SULSELSATU.com, MAKASSAR – Ketua DPD Demokrat Sulawesi Selatan Ni’matullah memimpin langsung ke Kantor Pengadilan Tinggi Tata Usaha Negara (PT TUN) Makassar di Jalan AP Pettarani, Makassar, Jumat (12/11/2021).

Kedatangan Ni’matullah bersama jajaran pengurus DPD Demokrat Sulsel dalam rangka mengajukan surat perlindungan hukum dan keadilan, ke Mahkamah Agung (MA) RI melalui PT TUN.

Surat perlindungan hukum dan keadilan ini diajukan setelah gugatan pakar hukum tata negara, Yusril Ihza Mahendra mewakili kubu Moeldoko ditolak MA beberapa waktu lalu.

Baca Juga : Buka Rakerda, Sekjen Herman Khaeron Ingatkan Kader Demokrat Sulsel: Jangan Tidur

“Hari ini kami DPD Partai Demokrat Sulsel menyampaikan surat permohonan perlindungan hukum dan keadilan pasca kemenangan Partai Demokrat di Mahkamah Agung,” kata Ulla panggilan Ni’matullah ke awak media.

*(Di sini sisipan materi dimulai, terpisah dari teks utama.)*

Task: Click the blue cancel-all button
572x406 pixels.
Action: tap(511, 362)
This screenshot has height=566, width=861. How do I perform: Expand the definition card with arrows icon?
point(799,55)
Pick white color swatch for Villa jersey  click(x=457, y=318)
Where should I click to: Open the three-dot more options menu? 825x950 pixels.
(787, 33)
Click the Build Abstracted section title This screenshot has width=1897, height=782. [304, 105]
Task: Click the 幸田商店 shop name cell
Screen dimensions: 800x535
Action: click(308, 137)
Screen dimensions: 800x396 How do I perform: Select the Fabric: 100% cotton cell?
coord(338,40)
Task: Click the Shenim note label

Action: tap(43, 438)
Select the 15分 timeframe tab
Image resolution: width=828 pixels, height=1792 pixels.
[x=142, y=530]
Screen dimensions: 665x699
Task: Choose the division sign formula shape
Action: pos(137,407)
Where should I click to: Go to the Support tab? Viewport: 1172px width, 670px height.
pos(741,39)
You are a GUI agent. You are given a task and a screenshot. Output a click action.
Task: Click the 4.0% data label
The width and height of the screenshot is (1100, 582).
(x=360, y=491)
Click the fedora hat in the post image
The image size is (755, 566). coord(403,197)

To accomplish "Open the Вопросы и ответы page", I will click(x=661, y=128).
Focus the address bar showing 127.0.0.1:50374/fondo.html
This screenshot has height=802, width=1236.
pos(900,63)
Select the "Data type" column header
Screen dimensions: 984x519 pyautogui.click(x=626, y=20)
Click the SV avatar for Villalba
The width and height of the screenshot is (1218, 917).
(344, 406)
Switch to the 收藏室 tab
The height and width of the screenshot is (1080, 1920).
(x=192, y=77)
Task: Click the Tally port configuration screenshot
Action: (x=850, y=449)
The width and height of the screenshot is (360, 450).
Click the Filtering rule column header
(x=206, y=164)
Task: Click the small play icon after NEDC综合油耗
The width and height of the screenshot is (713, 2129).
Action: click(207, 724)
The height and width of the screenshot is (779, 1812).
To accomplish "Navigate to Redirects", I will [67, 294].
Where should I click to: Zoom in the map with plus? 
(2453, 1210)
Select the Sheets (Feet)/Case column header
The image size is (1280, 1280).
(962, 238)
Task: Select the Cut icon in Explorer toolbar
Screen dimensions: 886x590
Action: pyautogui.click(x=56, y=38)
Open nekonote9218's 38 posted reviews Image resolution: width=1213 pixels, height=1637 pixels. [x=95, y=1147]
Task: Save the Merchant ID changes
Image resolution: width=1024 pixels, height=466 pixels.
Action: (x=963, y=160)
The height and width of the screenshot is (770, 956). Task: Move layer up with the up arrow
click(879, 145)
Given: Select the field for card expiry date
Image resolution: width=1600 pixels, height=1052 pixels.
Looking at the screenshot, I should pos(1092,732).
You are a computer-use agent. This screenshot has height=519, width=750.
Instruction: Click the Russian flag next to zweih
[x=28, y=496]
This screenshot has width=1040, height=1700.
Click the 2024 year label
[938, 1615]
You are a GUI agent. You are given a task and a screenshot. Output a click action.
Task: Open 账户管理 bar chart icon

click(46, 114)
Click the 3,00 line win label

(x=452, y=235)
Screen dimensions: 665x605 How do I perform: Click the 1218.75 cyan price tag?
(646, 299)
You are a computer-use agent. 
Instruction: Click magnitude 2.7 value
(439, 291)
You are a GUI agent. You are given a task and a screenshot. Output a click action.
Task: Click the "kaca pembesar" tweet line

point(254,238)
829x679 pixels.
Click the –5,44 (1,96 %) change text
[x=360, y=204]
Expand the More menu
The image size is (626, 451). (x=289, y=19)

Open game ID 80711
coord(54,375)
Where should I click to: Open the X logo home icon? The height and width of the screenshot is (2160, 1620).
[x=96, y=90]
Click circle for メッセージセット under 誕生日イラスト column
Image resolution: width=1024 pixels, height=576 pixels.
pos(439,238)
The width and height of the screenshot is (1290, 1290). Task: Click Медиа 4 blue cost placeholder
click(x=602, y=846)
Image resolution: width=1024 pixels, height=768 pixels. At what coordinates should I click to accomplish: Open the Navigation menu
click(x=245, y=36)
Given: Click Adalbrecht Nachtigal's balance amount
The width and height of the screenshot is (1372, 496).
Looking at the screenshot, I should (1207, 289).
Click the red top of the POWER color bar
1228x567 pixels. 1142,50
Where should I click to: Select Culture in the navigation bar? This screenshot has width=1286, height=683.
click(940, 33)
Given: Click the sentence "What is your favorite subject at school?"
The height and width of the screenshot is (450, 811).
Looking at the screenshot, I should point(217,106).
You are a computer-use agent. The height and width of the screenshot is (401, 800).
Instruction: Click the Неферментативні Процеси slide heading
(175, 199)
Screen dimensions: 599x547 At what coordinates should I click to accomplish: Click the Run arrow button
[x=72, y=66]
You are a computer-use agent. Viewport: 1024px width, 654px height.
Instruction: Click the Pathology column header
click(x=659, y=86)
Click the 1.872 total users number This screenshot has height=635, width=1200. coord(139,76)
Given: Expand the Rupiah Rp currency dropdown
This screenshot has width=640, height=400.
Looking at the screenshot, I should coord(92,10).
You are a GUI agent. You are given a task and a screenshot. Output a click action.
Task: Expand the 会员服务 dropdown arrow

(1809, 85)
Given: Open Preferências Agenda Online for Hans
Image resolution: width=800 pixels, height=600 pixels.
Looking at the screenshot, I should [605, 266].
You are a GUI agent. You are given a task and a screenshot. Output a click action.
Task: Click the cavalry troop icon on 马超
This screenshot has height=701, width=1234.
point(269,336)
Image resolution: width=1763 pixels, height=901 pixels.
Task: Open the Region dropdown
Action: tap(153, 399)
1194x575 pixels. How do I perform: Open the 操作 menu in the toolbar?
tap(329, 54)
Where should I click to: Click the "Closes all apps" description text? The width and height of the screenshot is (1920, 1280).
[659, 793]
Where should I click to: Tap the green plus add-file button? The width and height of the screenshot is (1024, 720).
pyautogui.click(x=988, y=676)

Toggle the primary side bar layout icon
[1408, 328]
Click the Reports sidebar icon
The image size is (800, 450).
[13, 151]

“Pasca kemenangan kami di MA. kami mengajukan surat ke MA melalui PTTUN. Supaya aparat hukum terutama yudikatif itu bisa memahami sejak awal posisi kami secara hukum,” sambung Wakil Ketua DPRD Sulsel itu.

Ulla yang didampingi Sekretaris Demokrat Sulsel A Azizah Irma Wahyudiyati, Satriya Majid, Selle KS Dalle, Haidar Majid, Januar Jaury menjelaskan pengajuan permohonan dan perlindungan hukum ini diajukan oleh seluruh DPD Demokrat se-Indonesia.

Baca Juga : Sekjen DPP Herman Khaeron Dijadwalkan Hadiri Rakerda Demokrat Sulsel di Makassar

“Kegiatan ini dilaksanakan pada 34 provinsi di Indonesia dari DPD. Tujuan utama kami mau memperlihatkan ke masyarakat bahwa kami Partai Demokrat menghadapi masalah berusaha dizalimi tapi kami melawan dengan cara yang sesuai koridor hukum dan aturan yang berlaku,” tutur Wakil Ketua DPRD Sulsel ini.

Ia menambahkan surat ini diajukan mengantisipasi gangguan dari pihak-pihak tidak bertanggungjawab yang bisa menggunakan atribut maupun nama Partai Demokrat.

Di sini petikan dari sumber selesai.